This vibrant, dairy-free soup begins by gently sautéing onion, garlic, ginger and smashed lemongrass in coconut oil to release fragrant oils. Carrots and bell pepper join briefly before vegetable broth simmers until tender. Stir in full-fat coconut milk, soy or tamari and a touch of maple, then finish with lime juice, salt and chopped cilantro. Remove lemongrass and ginger slices before serving; add tofu or rice noodles for a heartier bowl.
The rain was hammering against the kitchen window the evening I threw together this soup from whatever looked alive in the crisper drawer, and the smell that filled the house ten minutes later made my roommate walk downstairs just to ask what on earth I was making.

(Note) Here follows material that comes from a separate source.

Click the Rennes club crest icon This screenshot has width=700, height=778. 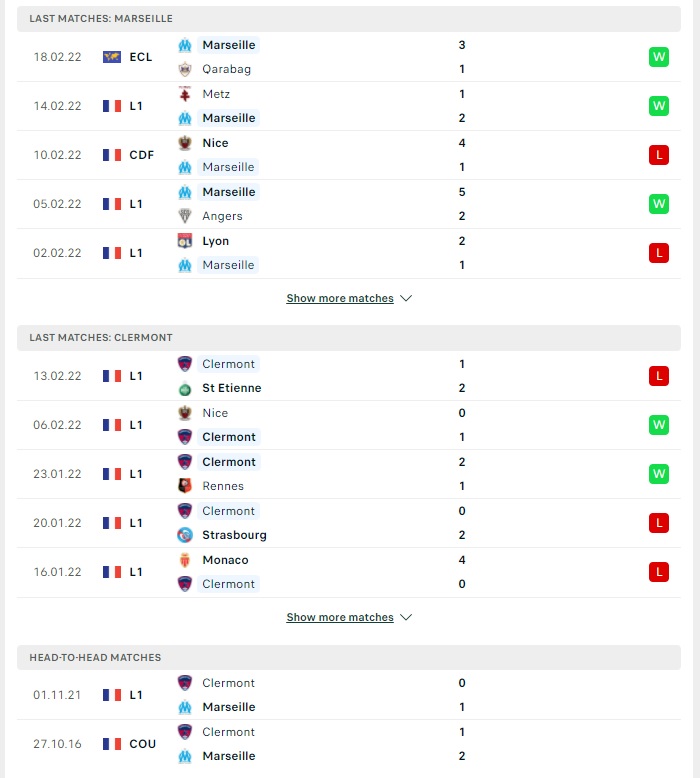185,486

That lemongrass hit the coconut oil and suddenly the whole damp Tuesday felt like somewhere tropical and far away. I have been making it ever since, through every season, because it turns out comfort does not care about the weather. This soup is proof that a handful of aromatics and a can of coconut milk can transform an ordinary night into something worth remembering.
I once made a double batch for a friend who had just moved into a new apartment with nothing but a single pot and a wooden spoon to her name. She sat on the floor surrounded by boxes, bowl balanced on her knee, and told me it was the first thing that made the place feel like home. That is the quiet magic of a good soup. It does not need a proper table or matching bowls to do its work.
Ingredients
- Coconut oil: One tablespoon is all you need to build the flavor foundation and it handles medium heat beautifully without burning.

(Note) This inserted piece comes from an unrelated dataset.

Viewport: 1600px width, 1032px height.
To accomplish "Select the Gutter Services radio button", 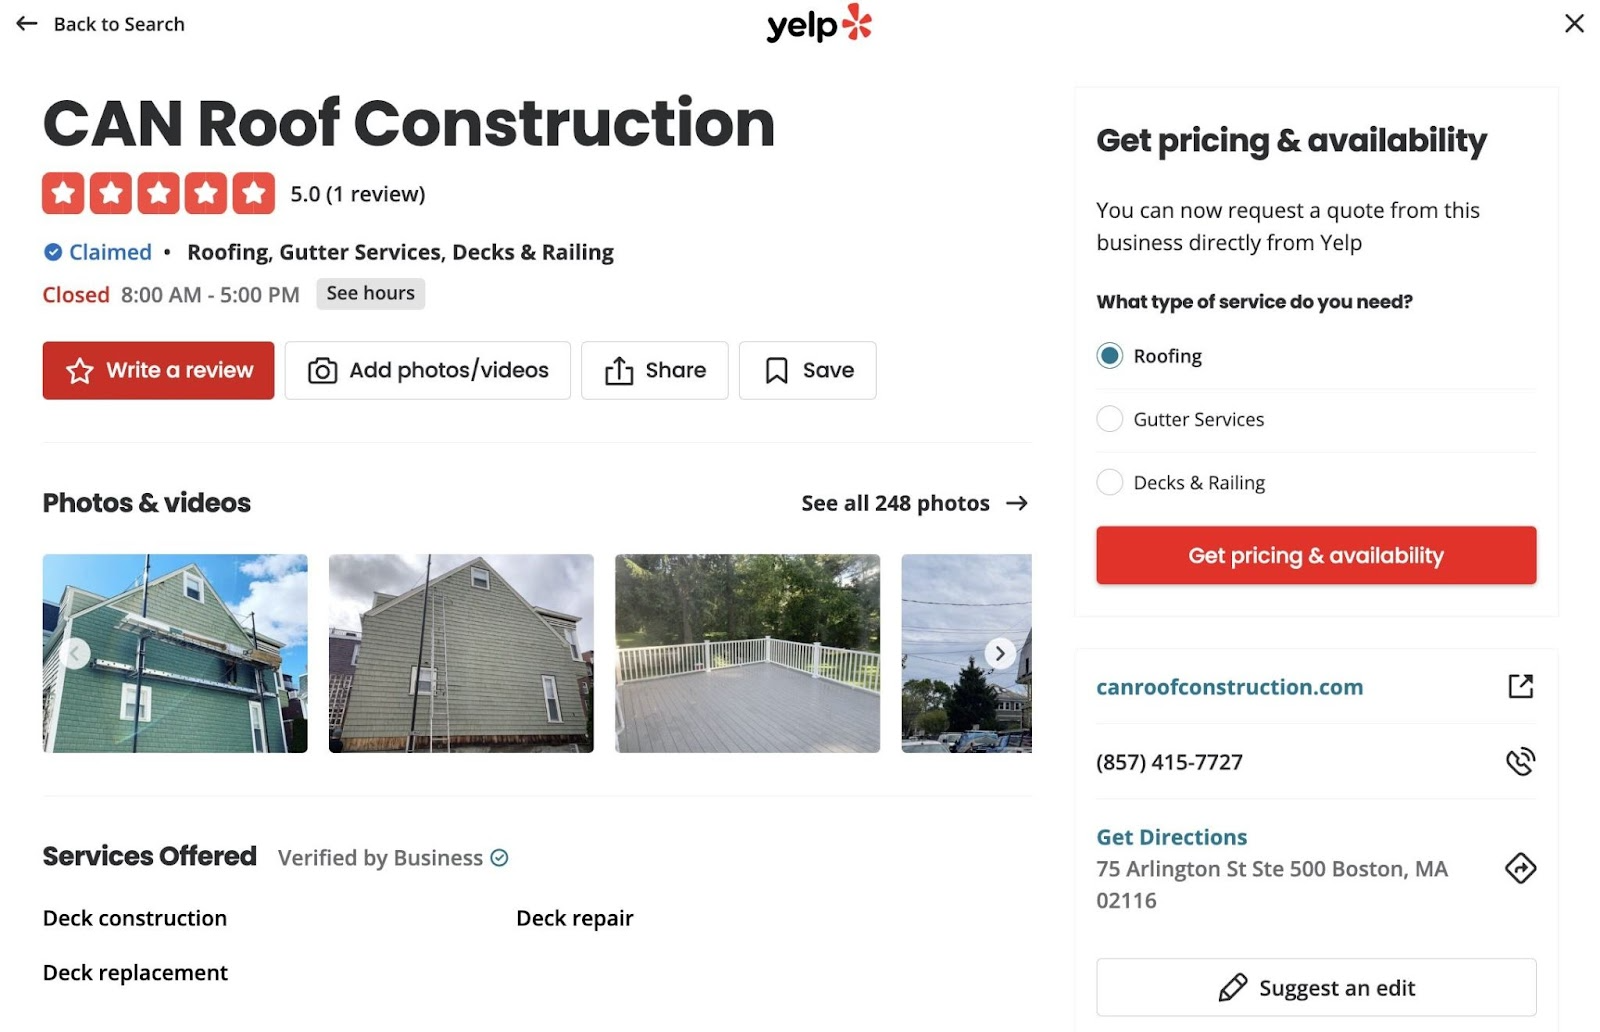I will (1109, 419).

- Yellow onion, diced: One medium onion gives the soup its sweet savory backbone so do not skimp on the dice size since smaller pieces melt right into the broth.

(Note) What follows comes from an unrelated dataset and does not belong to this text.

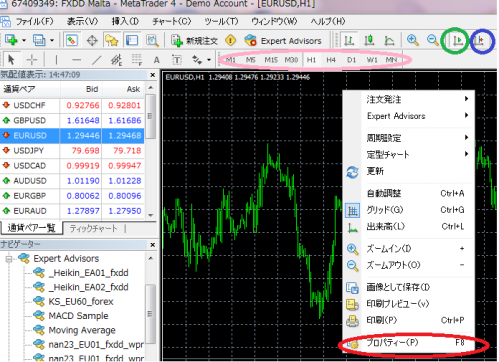Switch to the ティックチャート tab
Screen dimensions: 499x362
tap(94, 228)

- Garlic, minced: Three cloves may sound modest but they bloom in the coconut oil and become something far more than the sum of their parts.
- Fresh ginger, peeled and sliced: Two tablespoons of thick slices so you can fish them out later while still extracting every bit of their warm spicy perfume.
- Lemongrass stalks, trimmed and smashed: Two stalks bruised with the flat side of your knife release citrus oils that nothing else can replicate so give them a good whack.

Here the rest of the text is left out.